Reproduce word for word the part of the notes on writing fiction that begins with the words "We share out" and ends with "it your own.".

* TEXT SHOWN
---+---

A successful piece of fiction has to do two things. It must demonstrate craft, skill, thought, judgment, and control. It also must produce surprise and mystery and tension and spontaneity. Mark divides the writing process into two sides: discovery and communication. We discover the affective and natural content within us and then work rhetorically to shape it into an effective mode of communication. Children, Mark says, have the discovery side down. Say “birds!” to them and they’re off writing. Adults, on the other hand, are wrapped up in the control side. If you say “birds!” to them you’ll hear “What kind? How many? What’s the point?”

Writing Prompt: He guides us through a visualization exercise involving creating a room and a person in our mind. Someone in our mind that might remind of us our Uncle Fred is not our Uncle Fred. It is ours. We own it. He tells us that fiction writers are thieves. We write. 

I see an angular, modernist room. The type you would find in a Frank Lloyd Wright home. It has white walls, luxurious white carpet, and built-in book cases stuffed with books old and new on every possible topic. The book shelves surround the room on all sides. Large fluffy couches line the perimeter of the room. In the back is a giant desk littered with papers, dog-eared books, and various colorful trinkets. Inside the room with me is a man who resembles Michel Foucault. Tall, bald, well-dressed (but not pretentious), and with round spectacles. He is friendly and erudite, eager to talk with me about what I’m thinking and reading and writing. He never tires of conversing with me. He is always positive and interested in my intellectual pursuits. 

We share out about how it felt to do this. Personally it was quite enjoyable. I tried to let the details come into focus naturally without forcing it.

If you don’t want to use this visualization with students, have them study photographs and begin to tell the story of that person. Start with the discovery and then shape and communicate it. Take what you have and make it your own.

Mark’s Rules for Fiction:
1. Fiction is character under pressure. It becomes interesting when characters are pushed outside of their comfort zone. You find out how someone really is by how they act and respond to pressing situations. There are two kinds of pressure: internal and external. Characters face external pressures tend to be not necessarily super dramatic. Internal pressure often comes from some sort of desire, he says. The best fiction has both.

---+---

* DATA SEGMENT
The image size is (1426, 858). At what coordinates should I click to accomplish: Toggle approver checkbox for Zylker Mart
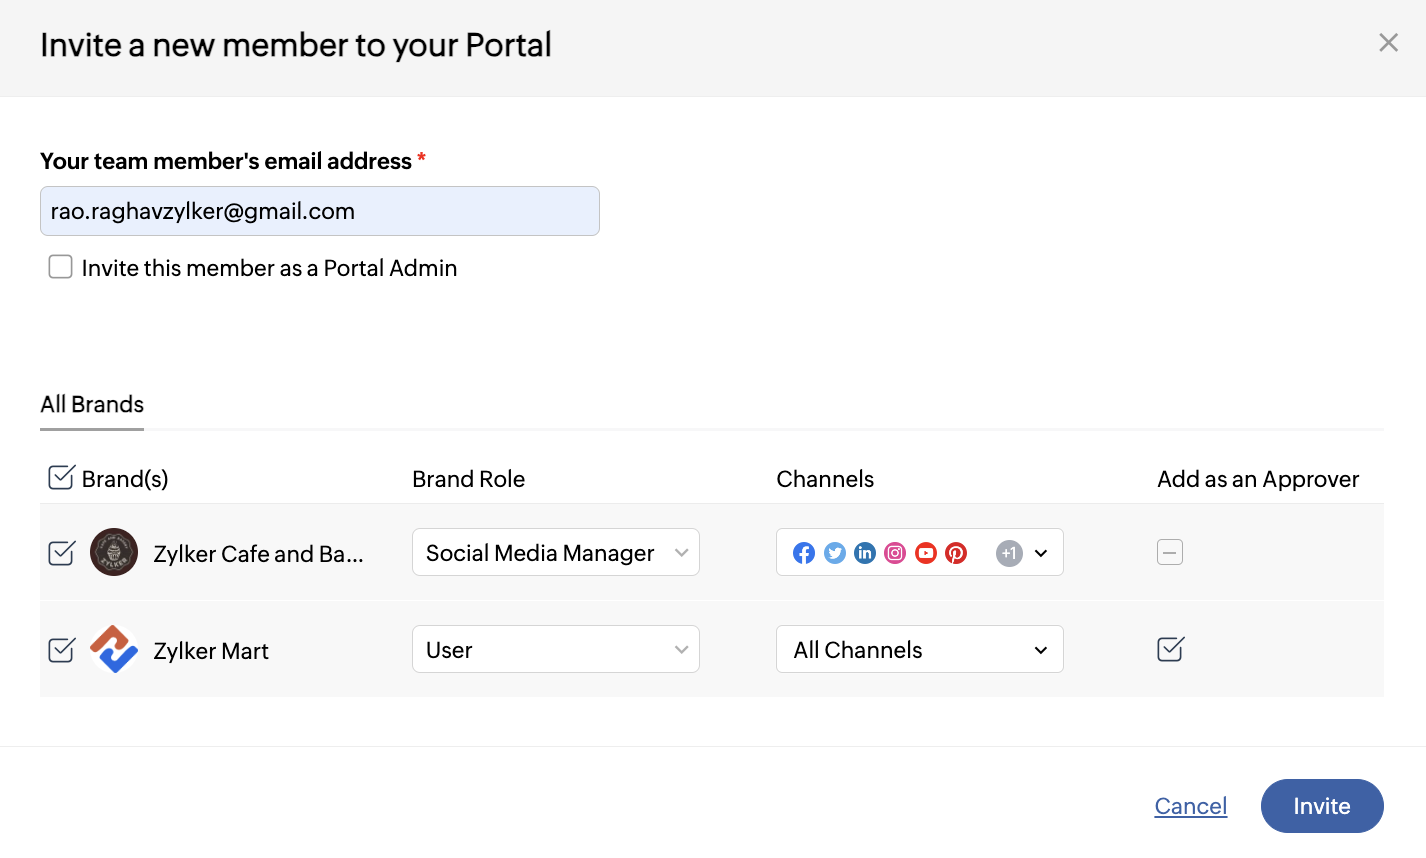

---+---

* RESPONSE TO THIS EXERCISE
We share out about how it felt to do this. Personally it was quite enjoyable. I tried to let the details come into focus naturally without forcing it.

If you don’t want to use this visualization with students, have them study photographs and begin to tell the story of that person. Start with the discovery and then shape and communicate it. Take what you have and make it your own.